Knowing the up-and-coming potential of tech opportunities in the area, Preyer returned after years away in San Francisco to attend a code school in the Triangle.

“I worked for a [San Francisco-based] technology start-up company called Okta. That was an amazing experience because I got to see a company grow from 60 employees [to more than] 2,000,” he said. “While I was there, I was doing sales and marketing. I really enjoyed those roles, but I found myself really interested in product innovation and kept looking over the shoulders of some of my engineering friends.”

Momentum Learning Coding Education

Coding and software development isn’t necessarily new, but the exposure to the field as a career has taken off in the past two decades as technology becomes faster, smarter and more accessible. (Photo Courtesy of Momentum Learning)

While still at Okta, Preyer took online tutorials and realized he really liked coding and programming. With intentions to return back east to be closer to family, he kept reading about “how amazing the Raleigh-Durham technology scene was.”

Preyer applied and was accepted to the Iron Yard coding school, but in the midst of his cross-country trip, the school shut down. That’s when he got in touch with Jessica Mitsch, co-founder and CEO of Momentum.

“I knew I wanted to go to code school, but with the Iron Yard closing, I was just a little bit in limbo,” he said.

It wasn’t long before Preyer was enrolled at Momentum, of which he has “nothing but positive things to say” about his time there.

Preyer recently began his new role as a software developer at Adwerx, a digital advertising company for real estate and local businesses. Even though the learning curve is large, Preyer has no qualms that this is a career he wants for life.

“I haven’t second-guessed the decision to go to Momentum at all,” he said. “I’m really excited to be at Adwerx, and I’m learning a ton every day.”

Momentum graduate Crystal Mackey Free is a newly minted software developer at Spoonflower, a Durham-based software company that helps produce custom fabric.

She began at Spoonflower “cutting fabric and shipping it” before working in the customer service department. Free soon realized she wanted to be able to address problems that customers raised by solving the issue on the backend.
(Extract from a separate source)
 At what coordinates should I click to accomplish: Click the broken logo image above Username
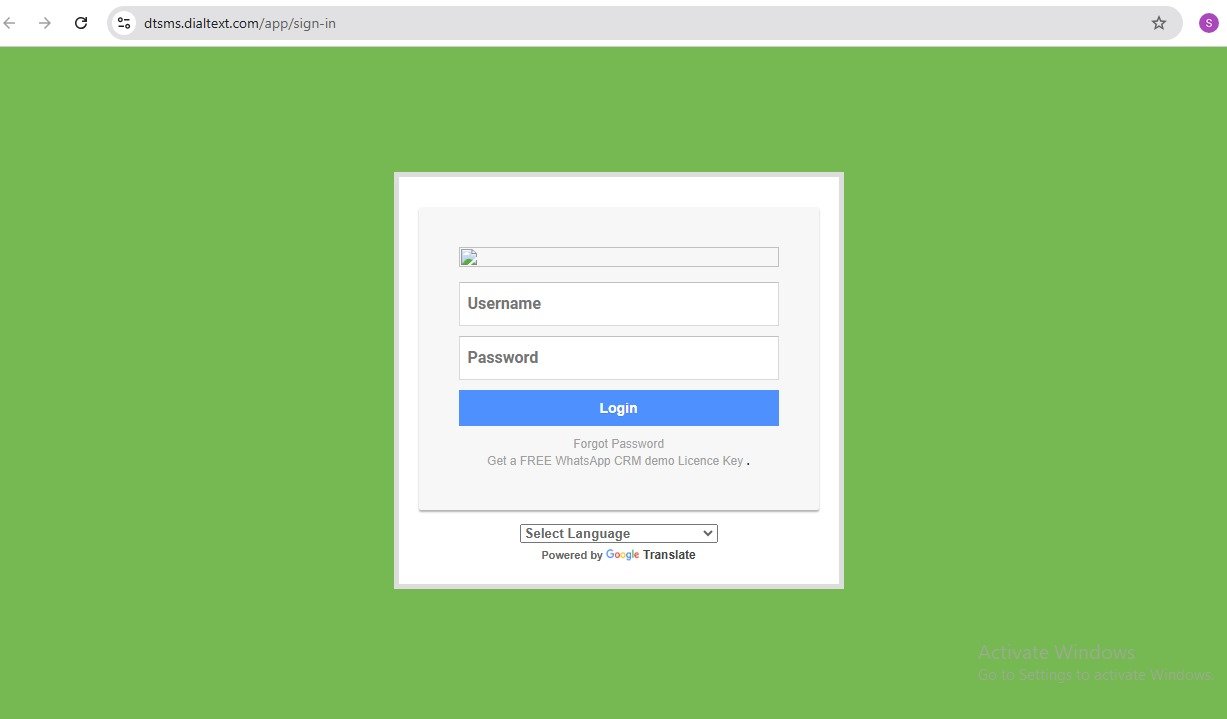pos(618,257)
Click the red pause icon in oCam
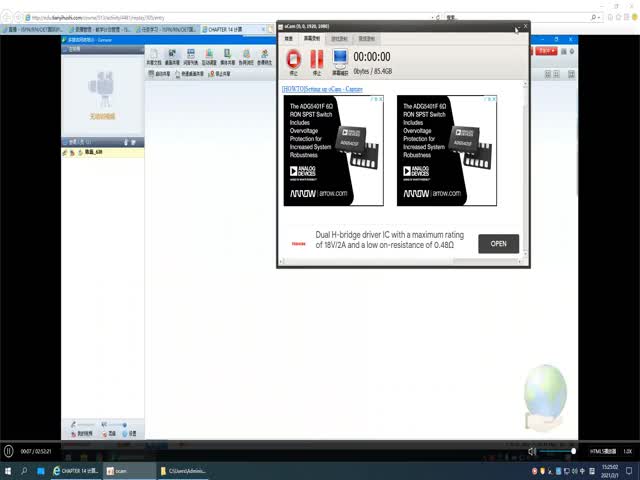The height and width of the screenshot is (480, 640). [317, 61]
“I was very drawn to the problem-solving aspect of programming. I worked in customer service, so I was constantly hearing about problems that our customers would have, but I would have no way to correct those problems because I didn’t know how to fix certain stumbling blocks on the website or in the experience,” Free explained. “So I started teaching myself to do very simple things in my off time.”
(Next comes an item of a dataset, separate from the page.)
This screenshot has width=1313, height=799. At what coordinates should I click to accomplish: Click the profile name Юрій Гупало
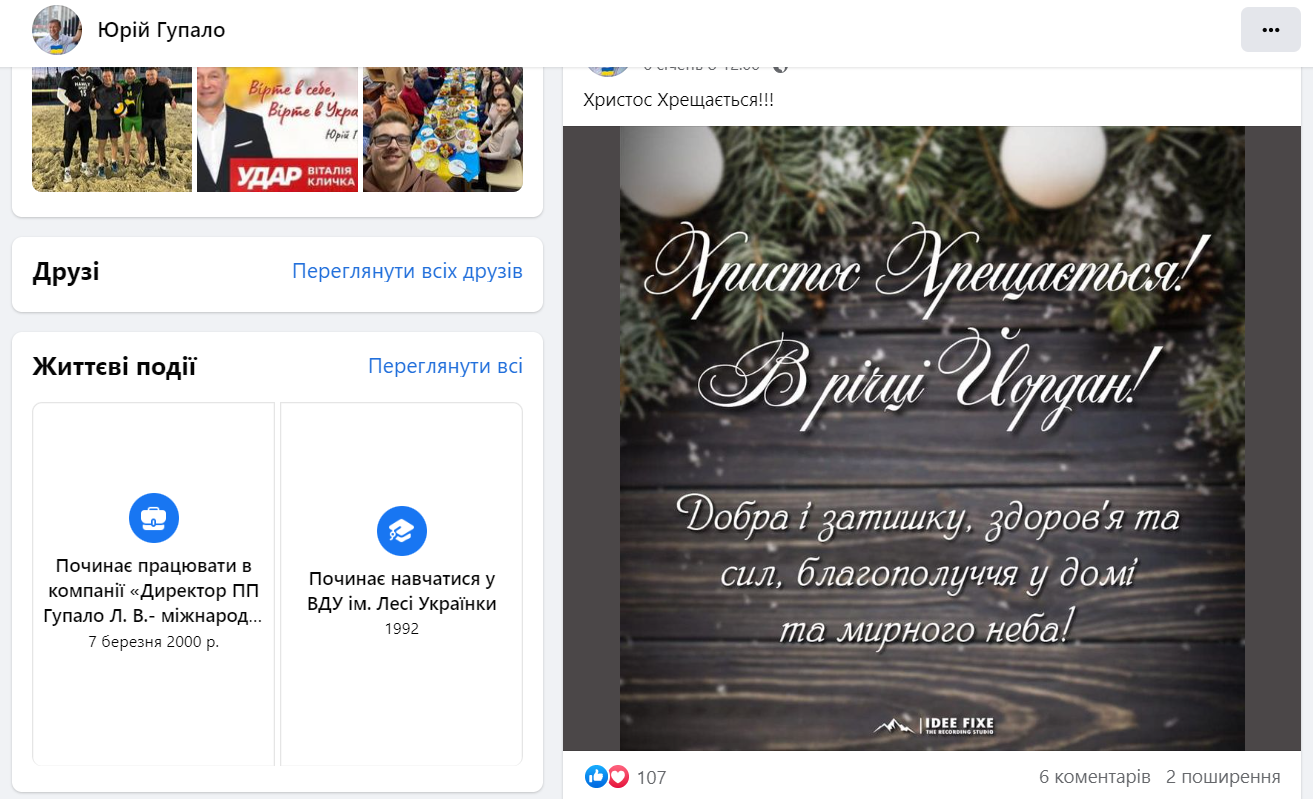click(161, 30)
Her piqued interest lead her to Momentum, and with the skills she learned there, she is back where she started — at Spoonflower — but in a completely new role.
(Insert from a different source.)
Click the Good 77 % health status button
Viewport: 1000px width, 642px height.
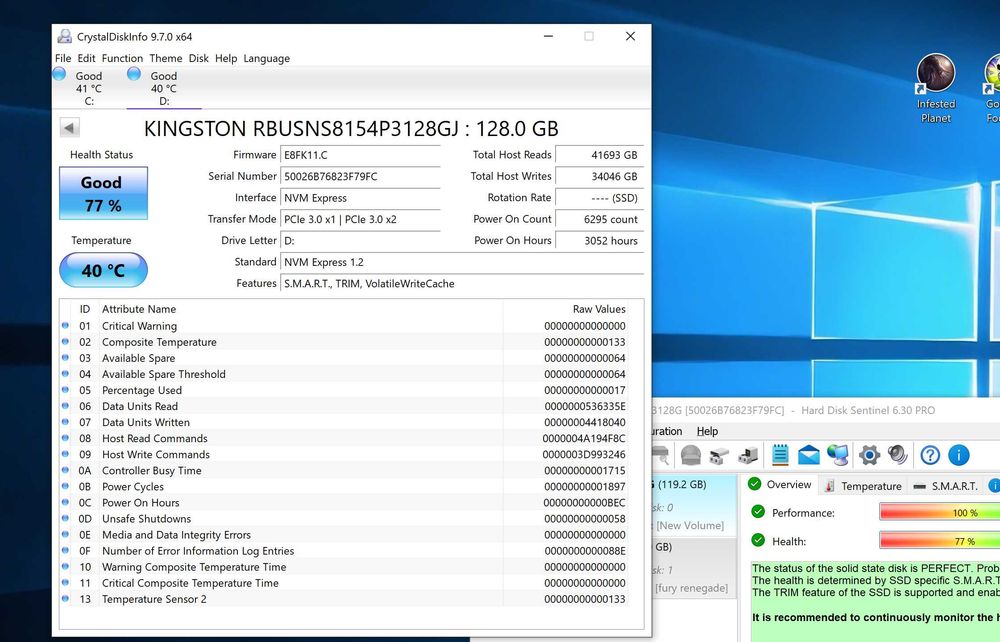pos(103,194)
Brown said the cool thing about code school is that everyone there is “making some sort of significant change from their pre-code school life.”

“Every person in my cohort had different motivations for being there and came from different types of careers,” she said.

During her time at Momentum, Free felt supported by Spoonflower, her family and the Momentum staff as she was learning the intensive curriculum. A big takeaway for her, other than the technical skills she learned? The importance of teamwork.

“I felt like I was learning so much, not just programming, but how to work on a team, how to project manage — all of these great skills that I don’t feel like you can get in a traditional, computer science course,” she said.

Preyer added coding is an “awesome career path” because you don’t necessarily need a formal degree.

“I really like that each day is new,” he said. “Every morning that I’ve come into the office so far, I’ve gotten a new task … you’re just constantly problem-solving. It’s been an amazing way to exercise the brain.”

Added Brown, “Coding is awesome. I’m surprised it has taken me so long for me to find it. It is at once analytical, creative and mysterious.”

This story was written for WRAL TechWire Advisor partner Momentum Learning.